The County Green Space Sales Tax Act (S.152) – authorizes counties statewide to establish up to a 1% sales tax by referendum to purchase and enhance county green spaces. Counties could exercise “home rule” to protect critical natural areas in their communities or improve access to existing green spaces.
The Eminent Domain Moratorium (H.3524) - extends the moratorium on unregulated, private petroleum pipeline companies' ability to use eminent domain until we can develop regulations to protect property rights and local waterways from pipeline spills. We now have until June 30, 2024 to create the regulatory framework for these pipelines.
The Solar on Superfund Bill (S.901) - Sponsored by Upstate Senator Danny Verdin, this bill extends the sunset for tax credits granted to large solar projects that are located on Superfund and brownfield sites and makes a few clarifications to the bill that was passed in 2019. With the recent news of the SC Public Service Commission’s rejection of a residential rooftop solar program from Duke Energy, the passage of S.901 will help to enable creative solar development in our state. Learn more about the impacts of this decision on the SC solar industry here.
The Hazardous Waste Cleanup Bill (H.4999) – a bill shepherded by Upstate Representative Davey Hiott, creates a system where companies responsible for cleaning up contaminated sites could apply to use site-specific cleanup standards rather than the statewide standards DHEC currently requires. Site-specific standards are already in use on certain federal CERCLA sites and can take into account future land use and risks to potential receptors (i.e., drinking water, residences). We will work with DHEC as they begin to implement these new standards to ensure Upstate communities are protected.
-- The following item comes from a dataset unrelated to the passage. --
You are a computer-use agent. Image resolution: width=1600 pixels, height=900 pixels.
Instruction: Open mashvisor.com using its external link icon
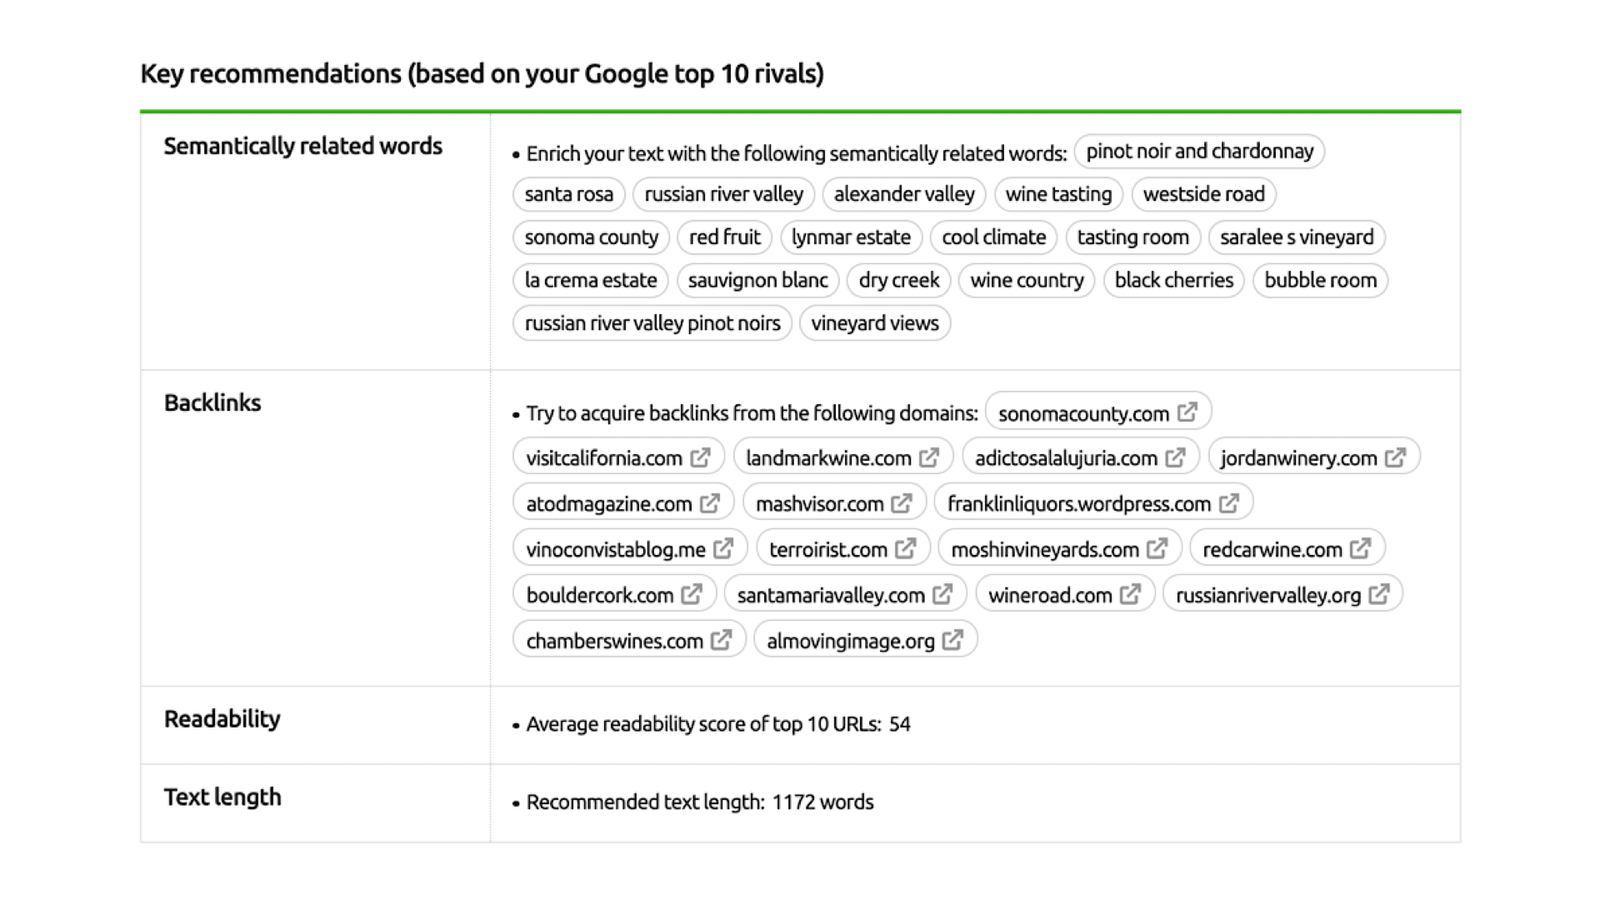click(x=903, y=502)
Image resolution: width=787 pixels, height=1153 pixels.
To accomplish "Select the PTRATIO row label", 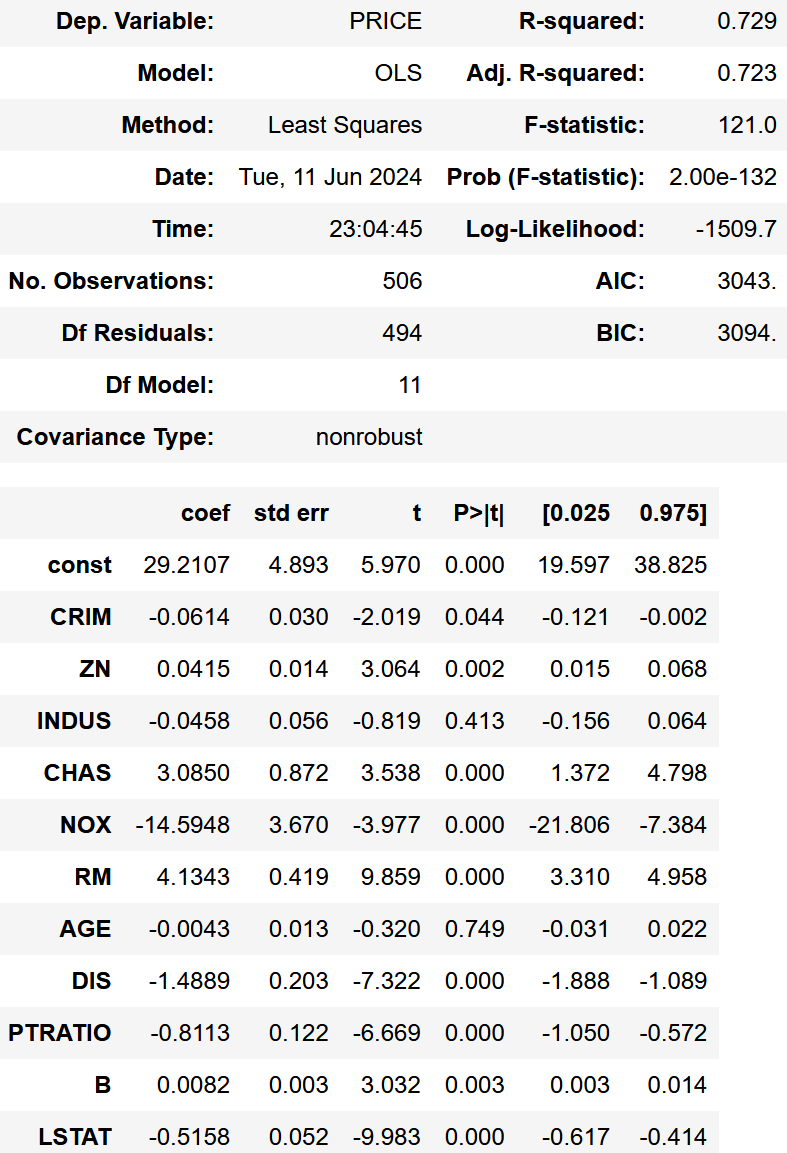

The Storm Damage Securitization Bill (S.1077) – Senate President and Upstate Senator Thomas Alexander introduced this bill to allow electric utilities like Duke Energy to use a financing mechanism called securitization, which allows utilities to issue low-cost bonds to cover the cost of damages from the many major storms that have hit our state over the past few years, rather than including those costs in a traditional rate-base. What is the benefit of this bill? Issuing storm recovery bonds will result in lower monthly bills for customers.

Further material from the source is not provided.